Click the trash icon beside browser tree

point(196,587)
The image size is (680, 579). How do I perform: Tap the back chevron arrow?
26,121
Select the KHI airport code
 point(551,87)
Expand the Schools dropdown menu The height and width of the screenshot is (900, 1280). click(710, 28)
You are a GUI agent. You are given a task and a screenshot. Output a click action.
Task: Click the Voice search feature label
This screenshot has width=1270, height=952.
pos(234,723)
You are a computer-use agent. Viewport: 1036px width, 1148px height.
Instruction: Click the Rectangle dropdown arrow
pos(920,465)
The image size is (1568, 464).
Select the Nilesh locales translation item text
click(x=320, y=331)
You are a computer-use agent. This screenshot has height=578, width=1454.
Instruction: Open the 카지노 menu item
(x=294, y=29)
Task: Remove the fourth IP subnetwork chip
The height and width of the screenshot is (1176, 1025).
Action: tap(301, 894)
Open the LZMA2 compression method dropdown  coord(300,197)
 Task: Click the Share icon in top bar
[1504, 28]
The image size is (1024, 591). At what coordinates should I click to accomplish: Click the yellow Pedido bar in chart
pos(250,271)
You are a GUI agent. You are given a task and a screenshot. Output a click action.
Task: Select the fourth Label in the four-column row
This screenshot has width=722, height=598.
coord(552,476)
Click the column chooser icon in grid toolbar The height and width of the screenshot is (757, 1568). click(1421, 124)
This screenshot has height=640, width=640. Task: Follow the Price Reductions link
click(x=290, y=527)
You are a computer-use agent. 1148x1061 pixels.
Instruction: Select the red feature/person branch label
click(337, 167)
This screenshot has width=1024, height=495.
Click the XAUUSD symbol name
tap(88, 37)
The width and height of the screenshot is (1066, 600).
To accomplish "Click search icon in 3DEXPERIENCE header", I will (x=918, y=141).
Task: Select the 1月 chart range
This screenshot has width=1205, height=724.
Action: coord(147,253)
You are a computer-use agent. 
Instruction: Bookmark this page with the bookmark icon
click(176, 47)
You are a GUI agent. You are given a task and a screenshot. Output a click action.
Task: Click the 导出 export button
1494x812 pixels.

--------------------------------

▸ **Problem details**
Each record shown above must be reproduced exactly.

▸ **Result below**
Click the trash icon beside browser tree

point(196,587)
The image size is (680, 579). How do I perform: Tap the back chevron arrow?
26,121
Select the KHI airport code
 point(551,87)
Expand the Schools dropdown menu The height and width of the screenshot is (900, 1280). click(710, 28)
You are a GUI agent. You are given a task and a screenshot. Output a click action.
Task: Click the Voice search feature label
This screenshot has width=1270, height=952.
pos(234,723)
You are a computer-use agent. Viewport: 1036px width, 1148px height.
Instruction: Click the Rectangle dropdown arrow
pos(920,465)
The image size is (1568, 464).
Select the Nilesh locales translation item text
click(x=320, y=331)
You are a computer-use agent. This screenshot has height=578, width=1454.
Instruction: Open the 카지노 menu item
(x=294, y=29)
Task: Remove the fourth IP subnetwork chip
The height and width of the screenshot is (1176, 1025).
Action: tap(301, 894)
Open the LZMA2 compression method dropdown  coord(300,197)
 Task: Click the Share icon in top bar
[1504, 28]
The image size is (1024, 591). At what coordinates should I click to accomplish: Click the yellow Pedido bar in chart
pos(250,271)
You are a GUI agent. You are given a task and a screenshot. Output a click action.
Task: Select the fourth Label in the four-column row
This screenshot has width=722, height=598.
coord(552,476)
Click the column chooser icon in grid toolbar The height and width of the screenshot is (757, 1568). click(1421, 124)
This screenshot has height=640, width=640. Task: Follow the Price Reductions link
click(x=290, y=527)
You are a computer-use agent. 1148x1061 pixels.
Instruction: Select the red feature/person branch label
click(337, 167)
This screenshot has width=1024, height=495.
Click the XAUUSD symbol name
tap(88, 37)
The width and height of the screenshot is (1066, 600).
To accomplish "Click search icon in 3DEXPERIENCE header", I will (x=918, y=141).
Task: Select the 1月 chart range
This screenshot has width=1205, height=724.
Action: coord(147,253)
You are a computer-use agent. 
Instruction: Bookmark this page with the bookmark icon
click(176, 47)
You are a GUI agent. You are given a task and a screenshot. Output a click action.
Task: Click the 导出 export button
1494x812 pixels.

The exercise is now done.